WRITTEN EXERCISE A
Print a passage from the message on the semantics of HTTPS, beginning at the words "On 2012/09/13 19:23, Willy" and stopping after "discussion of this.".

# GIVEN TEXT start

Re: Semantics of HTTPS

On 2012/09/13 19:23, Willy Tarreau wrote:
> On Thu, Sep 13, 2012 at 09:30:31AM +0100, Stephen Farrell wrote:
>> Hi Willy,
>> On 09/13/2012 06:47 AM, Willy Tarreau wrote:
>>> Hi Mark,
>>> On Thu, Sep 13, 2012 at 03:06:24PM +1000, Mark Nottingham wrote:
>>>> I haven't seen any more discussion of this.
>>>> Being that both the TLS WG Chair and at least one security AD have both
>>>> unambiguously said that it should be considered an e2e protocol (please
>>>> correct if I'm wrong), we return to the original question --
>>>> Should we state that the HTTPS URI scheme implies end-to-end security (i.e.,
>>>> between the user-agent and the origin server)?
>>> I have thought a bit about the arguments made in favor of this and my
>>> opinion has evolved on the subject. I think that we should probably keep
>>> the https scheme as "end-to-end" so that the user is sure about this,
>>> but in this case we'd need another scheme for the https from proxy to
>> Do you mean another URI scheme?
> Yes, which would be just for the browser, not for web sites.

# GIVEN TEXT end
# RECORD EXTRACTS start

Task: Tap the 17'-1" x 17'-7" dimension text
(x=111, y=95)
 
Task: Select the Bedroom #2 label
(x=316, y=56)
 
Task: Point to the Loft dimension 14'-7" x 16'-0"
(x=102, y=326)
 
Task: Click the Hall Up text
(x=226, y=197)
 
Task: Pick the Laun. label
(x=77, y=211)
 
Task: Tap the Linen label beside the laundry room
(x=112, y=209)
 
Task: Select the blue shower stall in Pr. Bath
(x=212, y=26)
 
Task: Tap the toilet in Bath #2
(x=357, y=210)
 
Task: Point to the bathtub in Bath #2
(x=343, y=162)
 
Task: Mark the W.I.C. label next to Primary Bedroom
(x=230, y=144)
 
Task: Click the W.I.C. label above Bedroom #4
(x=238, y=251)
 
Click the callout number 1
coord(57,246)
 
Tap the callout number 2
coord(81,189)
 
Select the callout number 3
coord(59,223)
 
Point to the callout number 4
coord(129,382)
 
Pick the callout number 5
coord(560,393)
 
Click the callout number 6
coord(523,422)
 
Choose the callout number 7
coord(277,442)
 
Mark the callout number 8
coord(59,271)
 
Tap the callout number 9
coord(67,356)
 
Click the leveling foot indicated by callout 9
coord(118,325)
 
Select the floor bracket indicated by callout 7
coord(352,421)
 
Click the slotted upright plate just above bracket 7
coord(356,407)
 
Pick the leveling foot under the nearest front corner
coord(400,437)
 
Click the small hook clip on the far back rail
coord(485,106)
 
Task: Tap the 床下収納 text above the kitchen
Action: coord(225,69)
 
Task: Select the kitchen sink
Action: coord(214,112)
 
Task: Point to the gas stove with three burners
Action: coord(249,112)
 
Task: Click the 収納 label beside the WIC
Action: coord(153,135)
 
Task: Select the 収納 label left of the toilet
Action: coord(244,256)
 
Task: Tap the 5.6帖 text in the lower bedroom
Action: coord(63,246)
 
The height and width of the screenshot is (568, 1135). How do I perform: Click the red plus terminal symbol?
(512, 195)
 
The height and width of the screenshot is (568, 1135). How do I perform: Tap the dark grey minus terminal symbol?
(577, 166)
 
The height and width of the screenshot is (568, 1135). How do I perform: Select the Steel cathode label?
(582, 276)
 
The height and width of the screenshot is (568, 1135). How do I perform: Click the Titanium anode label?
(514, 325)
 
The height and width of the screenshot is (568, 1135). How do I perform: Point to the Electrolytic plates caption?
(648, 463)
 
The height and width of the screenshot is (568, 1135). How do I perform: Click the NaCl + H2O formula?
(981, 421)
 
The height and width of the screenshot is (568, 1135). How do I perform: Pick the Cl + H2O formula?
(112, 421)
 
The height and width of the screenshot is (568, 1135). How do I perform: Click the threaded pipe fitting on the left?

# RECORD EXTRACTS end

WRITTEN EXERCISE B
Gather each line of the records in which the word "terminal" appears.

OUTPUT A
On 2012/09/13 19:23, Willy Tarreau wrote:
> On Thu, Sep 13, 2012 at 09:30:31AM +0100, Stephen Farrell wrote:
>> Hi Willy,
>> On 09/13/2012 06:47 AM, Willy Tarreau wrote:
>>> Hi Mark,
>>> On Thu, Sep 13, 2012 at 03:06:24PM +1000, Mark Nottingham wrote:
>>>> I haven't seen any more discussion of this.

OUTPUT B
The height and width of the screenshot is (568, 1135). How do I perform: Click the red plus terminal symbol?
The height and width of the screenshot is (568, 1135). How do I perform: Tap the dark grey minus terminal symbol?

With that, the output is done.